Our vision is that future leaders and lasting impact will arise from successfully integrating engineering concepts and approaches across molecular to whole body levels. Moreover, those also trained to integrate the analytical, modeling and systems approaches of engineering with the complex, and sometimes overwhelming, descriptive details of biology will be uniquely positioned to address new and exciting opportunities. We are committed to educating and training the next generation of biomedical engineers with this vision in mind. Consequently, we have leveraged our existing strengths to build our department around the five research programs representing some of the most exciting frontiers: Biomaterials/Tissue Engineering; Cardiovascular Engineering; Imaging; Molecular, Cellular and Systems Engineering; and Neural Engineering. These areas provide exciting training opportunities for students with a variety of backgrounds and interests.

Students seeking the PhD in Biomedical Engineering focus on five overlapping research programs that represent frontier areas of biomedical engineering and leverage the existing strengths of our current faculty and resources. Our core and more than 90 affiliated faculty work together in a number of interdisciplinary research centers and pathways offering students the opportunity to work in a diverse and rich spectrum of BME research areas. The MD/PhD in Biomedical Engineering, given jointly with the top-ranked School of Medicine, gives students in-depth training in modern biomedical research and clinical medicine. The typical MD/PhD career combines patient care and biomedical research but leans toward research.

Contact:Karen Teasdale

PhD and Combined MD/PhD in Biomedical Engineering

The department offers programs leading to the doctor of philosophy (PhD) in Biomedical Engineering and combined MD/PhD degrees. The latter degree is given jointly with the School of Medicine.

The doctoral degree requires a minimum of 72 credits beyond the bachelor's level, with a minimum of 36 being course credits (including the core curriculum) and a minimum of 24 credits of doctoral dissertation research.

The core curriculum that must be satisfied by all PhD students consists of the following:

  • One graduate-level course in life sciences
  • One graduate-level course in mathematics
  • One graduate-level course in computer science or exemption by proficiency
  • Four BME courses from an approved list

Please visit the Biomedical Engineering (BME) website for a comprehensive list of the approved and core curriculum courses.
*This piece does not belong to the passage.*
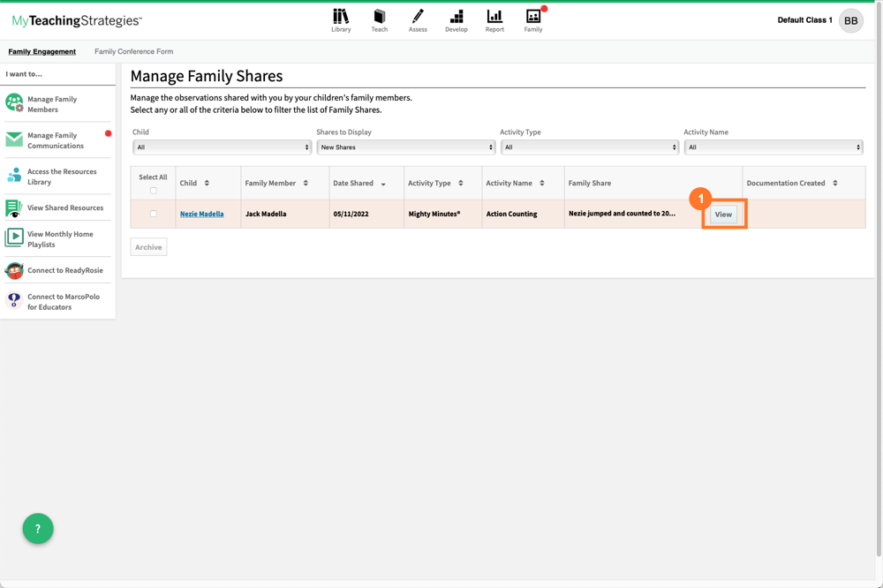Screen dimensions: 883x588
Task: Check the checkbox on Nezie Madella's row
Action: 152,214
The core requirements represent 6-7 courses, with a total of 9 graduate courses required for the PhD. Up to 9 units of BME 601C Research Rotation and/or BME 501C Graduate Seminar may be counted toward the 36 units of graduate course work required for the PhD. Up to two 400-level courses may be counted toward the 9 courses of graduate course work required for the PhD (not including independent study courses, journal clubs or seminar-based courses). Graduate courses may be transferred in (up to 24 units) but must be evaluated and approved by the Director of Doctoral Studies. The evaluation and approval may occur at any time but course transfer does not become official until after one year in residence at Washington University.

Students seeking the PhD in Biomedical Engineering enroll in two to three courses each semester and participate in two or three laboratory rotations in the first year. At the end of that year, they take their oral qualifying exam consisting of a 15-20 minute presentation of their research done to date in the mentor's laboratory followed by an oral exam addressing any issues directly related to their rotation report or their oral presentation. Upon successfully passing the qualifying examination, they advance to candidacy and complete the balance of their requirements. During the second and third years, students complete their remaining courses, perform their one-semester teaching assistantship, and begin their thesis research. By the end of the third year, students must complete their thesis proposal.  Students must also complete one accepted first author publication and complete a dissertation.

Students pursuing the combined MD/PhD in Biomedical Engineering must complete the degree requirements for both schools. MD/PhD students typically complete the first two years of the medical school pre-clinical curriculum while also performing one or more research rotations, then the remaining requirements for the doctoral degree, and finally the clinical training years of the medical degree. The department generally gives graduate course credits for some of the medical school courses toward fulfillment of course requirements for the PhD degree. This is arranged on an individual basis between the student, his or her academic adviser, and the director of graduate studies.